====== EXTRACTED RECORDS ======

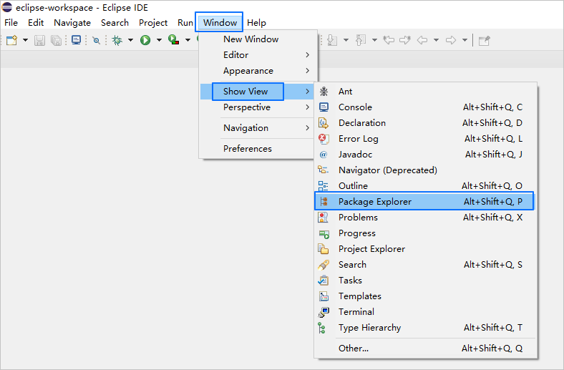564x370 pixels.
Task: Select Package Explorer from Show View
Action: pos(374,202)
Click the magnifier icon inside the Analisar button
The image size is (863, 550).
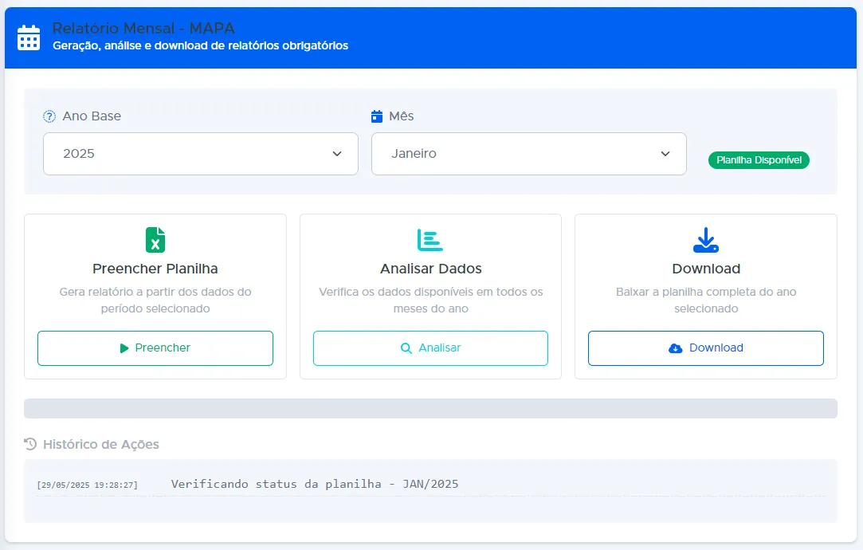[406, 348]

======

SET EXERCISE. Copy the records word for word, from the line containing "Click the magnifier" through the end of the records, and leave the pictures out.

SOLUTION TO THIS PROBLEM.
Click the magnifier icon inside the Analisar button
The image size is (863, 550).
[406, 348]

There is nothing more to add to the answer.